I am working on Exercise 5.21 from Rotman's algebraic topology book:
Assume that $X$ has five path components. If $CX$ is the cone on $X$, what is $H_1(CX,X)$?
Here is my solution:
We know that there is a long exact sequence $$\dots\to \tilde H_1(CX)\to H_1(CX,X)\to\tilde H_0(X)\to\tilde H_0(CX).$$ Since $CX$ is contractible, we know that $\tilde H_1(CX)=H_1(CX)=0$. This means that the image of the map $\tilde H_1(CX)\to H_1(CX,X)$ is $0$, and so the map $H_1(CX,X)\to\tilde H_0(X)$ has $\ker=0$.
We also know that $\tilde H_0(X)$ is the free abelian group with rank equal to one less than the number of path components of $X$. Thus $\tilde H_0(X)=\mathbb Z^4$ and $\tilde H_0(CX)=0$. Hence the map $H_1(CX,X)\to H_0(X)$ has image isomorphic to $\mathbb Z^4$ (since the map $\tilde H_0(X)\to\tilde H_0(CX)$ is everywhere $0$), from which we conclude that $H_1(CX,X)\cong\mathbb Z^4$.
I don't see any mistakes, but this is one of my first relative homology group computations, so I'd just like to check if the solution is actually correct.

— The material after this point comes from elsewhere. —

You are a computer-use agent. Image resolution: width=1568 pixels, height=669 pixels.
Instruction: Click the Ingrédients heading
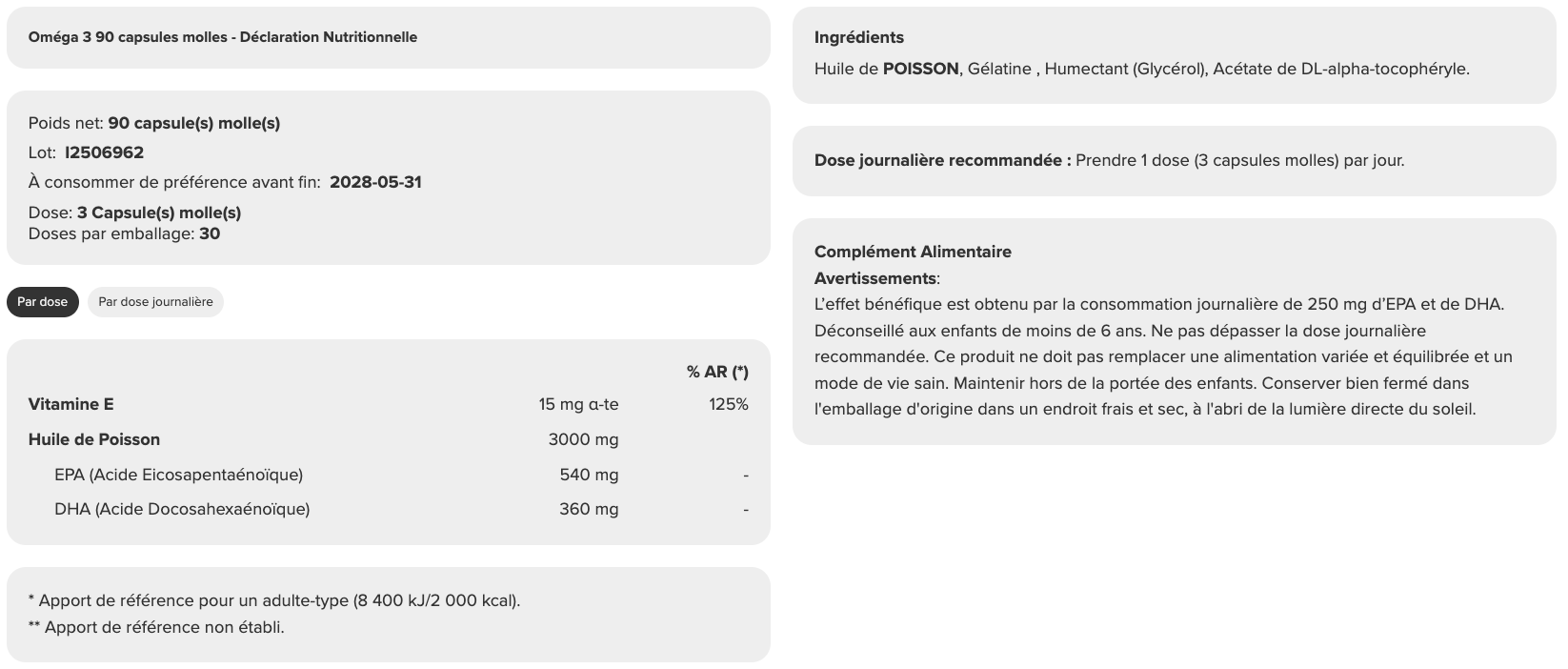click(x=859, y=37)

EDIT: I just edited my solution (I messed up a bit by working with regular homology, instead of reduced homology groups; I think the solution is basically the same either way, but I think this one is better).
Best Answer
This community wiki solution is intended to clear the question from the unanswered queue.
Yes, your proof is correct. If you have an exact sequence $$0 \to A \to B \to 0,$$ then $A \to B$ is an isomorphism. Take $A = H_1(CX,X)$ and $B = \tilde H_0(X)$.